• [Tasks for this exercise]:
(a) In the stretching article, what are the benefits of an extended range of movement? List them all.
(b) Can you continue the stretching article from its last sentence?

• [Extracted text]:

━━━━━━━━

Posted by Judith Winer on

Stretching is a simple and effective activity that helps to enhance athletic performance, decrease the likelihood of injury, and minimize muscle soreness. But how, specifically, is this accomplished? 

1. Improved Range of Movement

By placing particular parts of the body in certain positions, we are able to increase the length of our muscles. As a result of this, a reduction in general muscle tension is achieved and our normal range of movement is increased.

By increasing our range of movement we are increasing the distance our limbs can move before damage occurs to the muscles and tendons. For example, the muscles and tendons in the back of our legs are put under great strain when kicking a soccer ball.

Therefore, the more flexible and pliable those muscles are, the further our leg can travel forward before a strain or injury occurs to them.

The benefits of an extended range of movement include increased comfort, a greater ability to move freely, and a lessening of our susceptibility to muscle and tendon strain injuries.

 

Reduced post-exercise muscle soreness: micro-tears, blood pooling and accumulated waste products

 

2. Increased Power

Every now and again there is a new study claiming that if you stretch too much you will lose both joint stability and muscle power. It's actually not as black and white as that.

Over-stretching is an unlikely occurrence for most people. In most cases, by increasing our muscles’ length we are increasing the distance over which they are able to contract.

━━━━━━━━

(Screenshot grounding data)
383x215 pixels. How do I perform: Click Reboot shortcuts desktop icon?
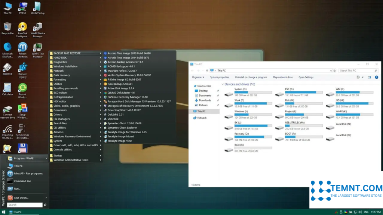tap(22, 47)
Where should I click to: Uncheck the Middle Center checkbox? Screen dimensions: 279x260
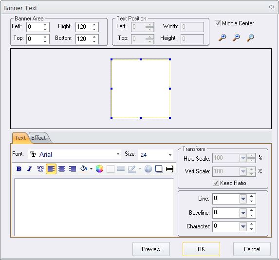[x=218, y=23]
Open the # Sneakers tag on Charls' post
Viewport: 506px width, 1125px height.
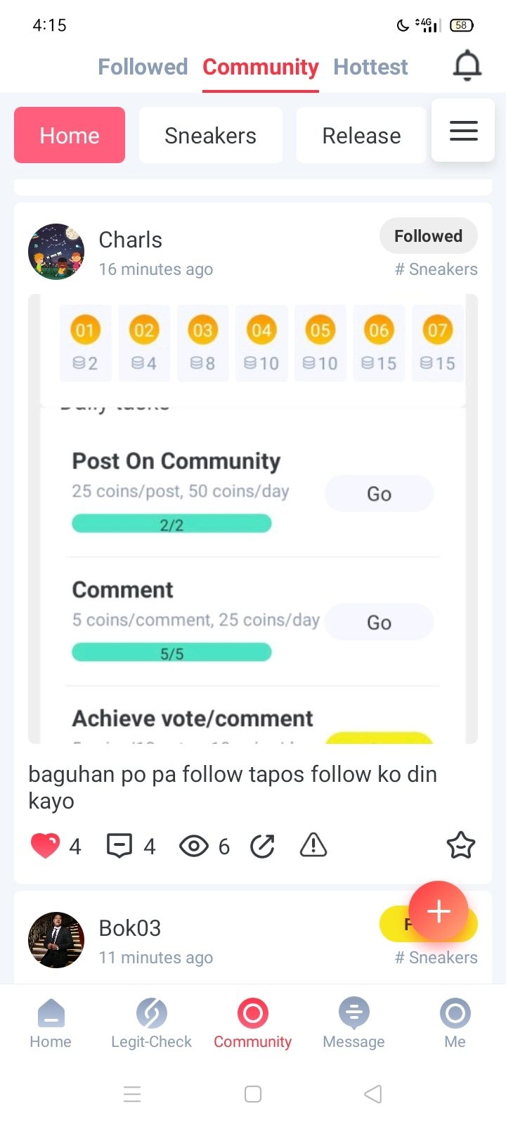pyautogui.click(x=436, y=269)
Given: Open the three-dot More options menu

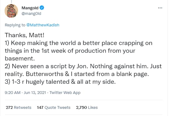Looking at the screenshot, I should [x=160, y=8].
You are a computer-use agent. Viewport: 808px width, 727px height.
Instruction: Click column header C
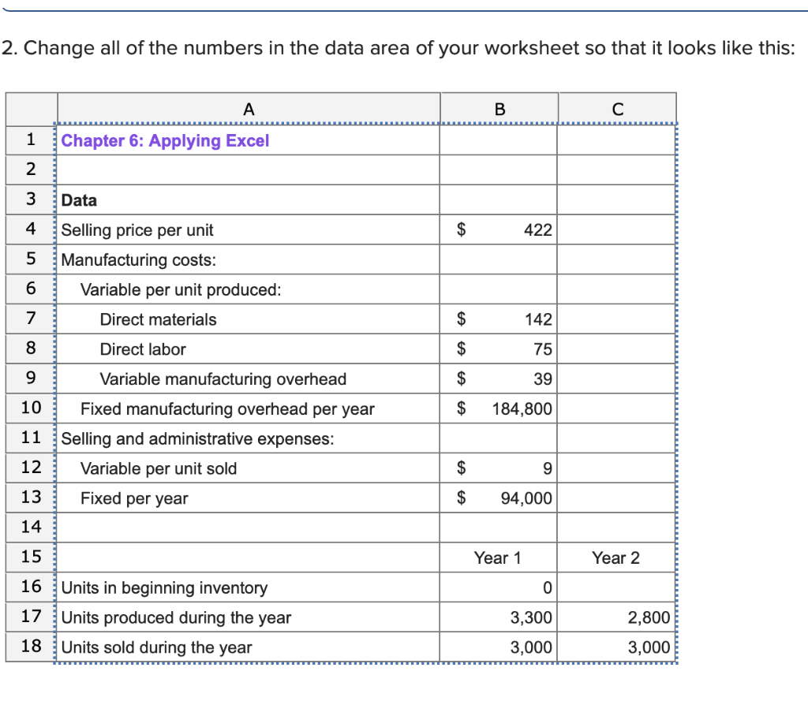(618, 108)
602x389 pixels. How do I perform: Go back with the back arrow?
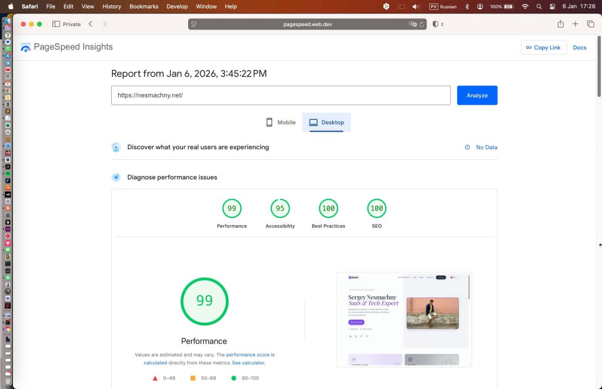coord(91,24)
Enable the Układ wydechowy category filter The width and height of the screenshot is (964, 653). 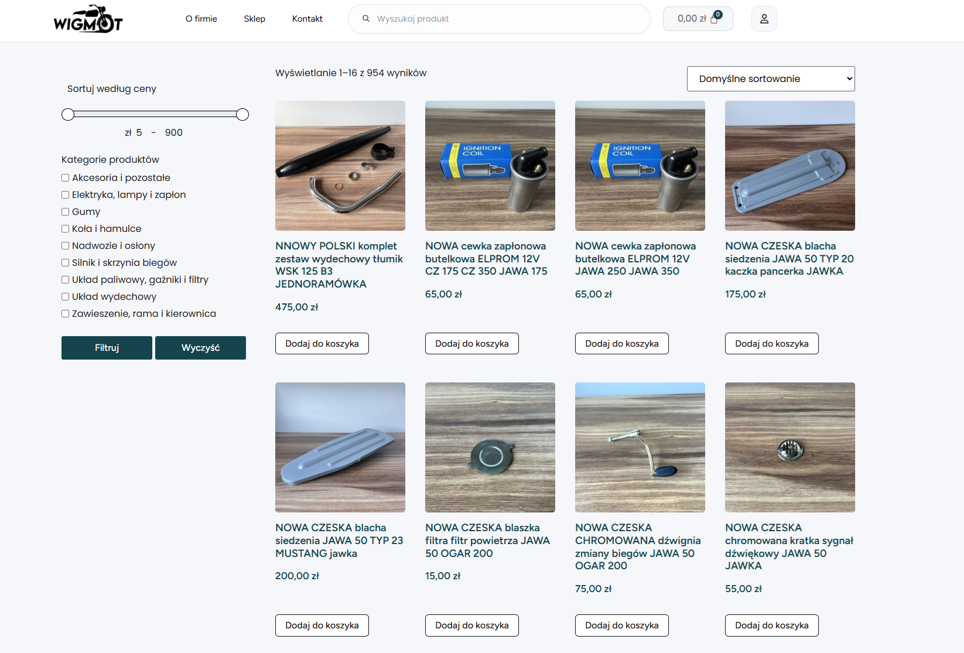[66, 297]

━━━━━━━━

• [Answers to the exercise]:
(a)
- Increased comfort
- A greater ability to move freely
- A lessening of our susceptibility to muscle and tendon strain injuries

(b)
This results in a potential increase to our muscles’ power while also leading to an improvement in dynamic balance, or the ability to control our muscles.

3. Reduced Post-Exercise Muscle Soreness

We have all experienced what happens when we go for a run or to the gym for the first time in a few months. The following day our muscles are tight, sore, and stiff, and it is usually hard to even walk down a flight of stairs. This soreness that usually accompanies strenuous physical activity is often referred to as “post-exercise muscle soreness.”

This soreness is the result of micro tears (minute tears within the muscle fibers), blood pooling, and accumulated waste products, such as lactic acid.

Stretching, as part of an effective cool-down, helps to alleviate this soreness by lengthening the individual muscle fibers, increasing blood circulation, and removing waste products.

 

a) a tight antagonist causing the agonist to work harder, b) a normal interaction between agonist and antagonist.

 

4. Reduced Fatigue

Fatigue is a major problem for everyone, especially those who exercise: it results in a decrease in both physical and mental performance. Increased flexibility through stretching can help prevent the effects of fatigue by taking pressure off the working muscles (the agonists).

For every muscle in the body there is an opposite or opposing muscle (the antagonist). If the opposing muscles are more flexible, the working muscles do not have to exert as much force against them. Therefore each movement of the working muscles actually takes less effort.

Added Benefits

Along with the benefits listed above, a regular stretching program will also help to improve posture, develop body awareness, improve coordination, promote circulation, increase energy, and improve relaxation and stress relief.

Stretching and Trigger Points

There are simply too few studies to prove the connection between stretching and trigger points. However, most trigger point professionals agree that stretching is likely to help prevent the development of trigger points, and will usually help dissipate active trigger points as part of a hands-on treatment program.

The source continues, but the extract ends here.